Were parents tricked into signing a "parent trigger" petition that sets into motion the takeover of a Compton, California, elementary school by a charter school operator? That claim, and a slew of other accusations, are bringing the drama to 497-student McKinley Elementary—and making it ground zero in the national education reform debate.
Takeover opponents claim that almost 60 parents have rescinded their signatures from the petition given to Compton Unified School District officials last week. Karla Garcia, a parent of two McKinley students, told the Los Angeles Times that representatives from the nonprofit organization behind the parent trigger movement, Parent Revolution, misled her to get her signature. "They told me the petition was to beautify the school. They are misinforming the parents, so I revoked my signature."
The number of signatures matter. According to California's "parent trigger" policy, if 51 percent of parents at a low-performing school sign a petition calling for change on their campus—change which can include conversion to a charter—the district must abdicate control. Although 61 percent of parents at McKinley signed the petition, if the signatures drop below the required percentage, the revolutionary takeover is off the table.
In a statement on their website, Parent Revolution says the petition, and the parents who signed it, are being smeared by "defenders of the status quo." They categorically deny that any wrongdoing or deception took place.

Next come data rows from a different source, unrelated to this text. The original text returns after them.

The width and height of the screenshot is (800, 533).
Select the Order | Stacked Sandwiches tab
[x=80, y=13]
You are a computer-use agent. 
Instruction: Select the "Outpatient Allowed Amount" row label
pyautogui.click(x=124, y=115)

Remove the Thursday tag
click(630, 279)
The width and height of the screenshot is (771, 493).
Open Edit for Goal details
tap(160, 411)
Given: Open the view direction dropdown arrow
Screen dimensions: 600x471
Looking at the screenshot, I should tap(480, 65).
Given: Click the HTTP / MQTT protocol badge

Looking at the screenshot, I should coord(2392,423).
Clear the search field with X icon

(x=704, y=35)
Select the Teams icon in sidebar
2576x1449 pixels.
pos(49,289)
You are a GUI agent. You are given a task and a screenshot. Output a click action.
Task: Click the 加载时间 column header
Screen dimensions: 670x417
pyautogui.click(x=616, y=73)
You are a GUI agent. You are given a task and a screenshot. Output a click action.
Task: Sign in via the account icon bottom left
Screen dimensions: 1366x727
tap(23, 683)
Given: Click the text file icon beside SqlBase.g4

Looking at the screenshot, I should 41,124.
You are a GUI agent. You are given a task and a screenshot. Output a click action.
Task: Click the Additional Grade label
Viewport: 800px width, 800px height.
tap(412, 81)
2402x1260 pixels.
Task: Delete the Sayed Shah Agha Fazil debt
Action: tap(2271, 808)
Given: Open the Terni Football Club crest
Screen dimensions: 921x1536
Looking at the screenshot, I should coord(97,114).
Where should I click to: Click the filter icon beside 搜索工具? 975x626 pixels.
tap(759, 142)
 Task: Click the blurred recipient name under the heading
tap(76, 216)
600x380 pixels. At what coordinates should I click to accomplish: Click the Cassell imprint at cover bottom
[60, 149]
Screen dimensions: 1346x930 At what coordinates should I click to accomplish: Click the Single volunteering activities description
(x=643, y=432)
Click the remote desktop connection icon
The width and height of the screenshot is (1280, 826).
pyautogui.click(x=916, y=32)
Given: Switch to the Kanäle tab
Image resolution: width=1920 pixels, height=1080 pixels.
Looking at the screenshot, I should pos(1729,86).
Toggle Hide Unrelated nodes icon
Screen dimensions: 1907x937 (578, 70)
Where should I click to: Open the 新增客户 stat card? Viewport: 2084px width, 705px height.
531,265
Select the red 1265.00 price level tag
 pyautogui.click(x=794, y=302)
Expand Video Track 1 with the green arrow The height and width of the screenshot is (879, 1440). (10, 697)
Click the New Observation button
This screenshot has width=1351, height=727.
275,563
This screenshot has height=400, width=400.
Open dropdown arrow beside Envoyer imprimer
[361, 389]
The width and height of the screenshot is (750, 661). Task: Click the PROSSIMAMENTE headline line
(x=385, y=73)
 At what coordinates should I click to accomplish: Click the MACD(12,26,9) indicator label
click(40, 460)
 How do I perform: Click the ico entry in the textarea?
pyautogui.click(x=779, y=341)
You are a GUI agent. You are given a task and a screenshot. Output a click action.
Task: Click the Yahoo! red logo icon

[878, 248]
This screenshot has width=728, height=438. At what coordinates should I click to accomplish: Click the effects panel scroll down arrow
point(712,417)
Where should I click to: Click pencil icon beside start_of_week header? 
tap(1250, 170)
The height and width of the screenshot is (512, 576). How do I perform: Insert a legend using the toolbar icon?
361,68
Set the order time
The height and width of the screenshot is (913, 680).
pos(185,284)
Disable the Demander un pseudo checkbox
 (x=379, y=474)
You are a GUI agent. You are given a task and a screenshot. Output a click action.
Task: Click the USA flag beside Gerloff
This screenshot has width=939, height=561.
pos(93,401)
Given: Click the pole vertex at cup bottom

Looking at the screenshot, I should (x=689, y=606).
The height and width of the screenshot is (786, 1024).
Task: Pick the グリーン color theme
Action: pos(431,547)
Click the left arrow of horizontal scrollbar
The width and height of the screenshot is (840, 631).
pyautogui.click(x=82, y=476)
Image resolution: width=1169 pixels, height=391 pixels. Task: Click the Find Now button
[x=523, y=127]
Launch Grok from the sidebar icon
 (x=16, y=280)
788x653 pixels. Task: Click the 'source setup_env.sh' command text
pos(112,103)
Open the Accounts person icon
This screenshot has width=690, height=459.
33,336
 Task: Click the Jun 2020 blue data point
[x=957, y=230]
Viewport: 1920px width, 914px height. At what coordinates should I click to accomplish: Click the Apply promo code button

Parent Revolution, our non-profit organization which has been assisting the McKinley parents in their organizing campaign, has been completely transparent about our organizing techniques, tactics, and strategy from the start. We have invited both local and national media to observe every single aspect of our work. Organizations like the LA Times, LA Weekly, Fox Channel 11 news, The New York Times, and others have been invited into our organizing meetings, our staff meetings, and into parents homes and lives. In particular, an LA Weekly reporter was embedded with us and our organizing team – with completely unfettered access to every aspect our organization.\n
The Weekly was not present the entire time Parent Revolution organizers were working in Compton, but from what we observed, charges of deception and harassment do not seem credible. And if those things did happen on our watch, the Weekly would have reported it without hesitation.\n
Parent Revolution says intimidation tactics are being used to squash the takeover. Some parents at the predominately Latino school have been told they can be deported if they go through with the "parent trigger" move. Others report being told that they'll have to pay tuition once the school becomes a charter operated by Celerity Education Group.
McKinley supporters say the school is improving and managed to meet it's Academic Performance Index growth targets for the 2009 to 2010 school year. Even with those gains, it is still one of the worst performing elementary schools in the state. Last year only 24 percent of fifth graders were proficient in either reading or math on the California Standards Test.
Given those dire student achievement results, a host of politicians—including Los Angeles Mayor Antonio Villaraigosa, California Governor Arnold Schwarzenegger, and members of the Obama administration—have heaped praise on the parents who stepped up, filed the petition, and demanded change for their children.
Compton Unified is reportedly looking into their legal options, and McKinley's principal, Fleming Robinson, maintains that most parents are happy with the school.